Margins are slim in the Senate, where Republicans hold 52 seats. Senate Republicans circulated a resolution in early 2017 to roll back the CFPB’s prepaid card rule, but never brought that measure to a floor vote.

House lawmakers think the payday-rule resolution will succeed. In a statement, Ross said more than 1.2 million people in his state each year rely on Florida’s “carefully regulated small-dollar lending industry to make ends meet.”

“The CFPB’s small dollar lending rule isn’t reasonable regulation — it’s a de facto ban on what these Floridians need,” Ross added.

Hastings said 5.5 percent of Americans have used short-term loans in the past. “I myself used a short-term loan to start my law practice, because that was the only loan available to me at the time,” he added.

Hastings was among the top Democratic recipients of campaign contributions from the payday lending industry during the 2016 campaign, according to Open Secrets.

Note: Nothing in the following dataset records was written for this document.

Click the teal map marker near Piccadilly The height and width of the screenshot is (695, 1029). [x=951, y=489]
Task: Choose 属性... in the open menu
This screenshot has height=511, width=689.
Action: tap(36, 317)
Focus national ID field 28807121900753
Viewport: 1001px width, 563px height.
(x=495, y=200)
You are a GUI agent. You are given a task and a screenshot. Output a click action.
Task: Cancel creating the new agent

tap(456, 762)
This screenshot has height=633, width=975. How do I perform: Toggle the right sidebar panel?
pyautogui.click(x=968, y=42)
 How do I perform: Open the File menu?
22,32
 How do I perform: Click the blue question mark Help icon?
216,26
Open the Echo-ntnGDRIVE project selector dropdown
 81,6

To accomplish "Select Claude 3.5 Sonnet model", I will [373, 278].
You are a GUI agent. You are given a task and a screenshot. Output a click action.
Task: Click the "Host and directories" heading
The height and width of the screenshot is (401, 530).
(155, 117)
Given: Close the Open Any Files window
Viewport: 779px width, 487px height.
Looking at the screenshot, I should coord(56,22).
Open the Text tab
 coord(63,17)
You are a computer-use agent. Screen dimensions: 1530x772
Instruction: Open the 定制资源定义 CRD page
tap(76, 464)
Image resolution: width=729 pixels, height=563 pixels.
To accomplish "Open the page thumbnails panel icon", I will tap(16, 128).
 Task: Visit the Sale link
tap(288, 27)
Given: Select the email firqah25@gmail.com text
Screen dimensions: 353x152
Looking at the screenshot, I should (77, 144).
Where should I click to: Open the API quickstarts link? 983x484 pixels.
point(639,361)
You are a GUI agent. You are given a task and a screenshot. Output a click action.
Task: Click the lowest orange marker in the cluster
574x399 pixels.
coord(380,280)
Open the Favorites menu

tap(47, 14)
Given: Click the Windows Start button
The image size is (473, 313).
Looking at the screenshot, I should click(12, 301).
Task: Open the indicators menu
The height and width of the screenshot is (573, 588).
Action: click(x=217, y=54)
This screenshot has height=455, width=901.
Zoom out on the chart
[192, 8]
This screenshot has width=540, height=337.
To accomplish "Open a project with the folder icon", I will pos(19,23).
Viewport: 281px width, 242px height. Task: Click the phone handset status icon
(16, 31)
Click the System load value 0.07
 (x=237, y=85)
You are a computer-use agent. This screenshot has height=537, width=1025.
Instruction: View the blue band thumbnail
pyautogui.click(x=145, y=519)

Most industry campaign cash goes to Republicans, but Cuellar, a Texas Democrat, was also a top recipient.

Daniel Press, a policy analyst at the Competitive Enterprise Institute, praised House lawmakers for showing leadership. “If implemented, the rule would leave millions of Americans in a real bind at exactly the time they need a fast loan to cover an urgent expense,” he said in a statement.

The Consumer Financial Services Association of America, an industry group for the short-term lenders, is currently exploring its legal options with regard to the CFPB’s small-dollar rule. “We anticipate having more to say in the coming weeks,” the group said in an email.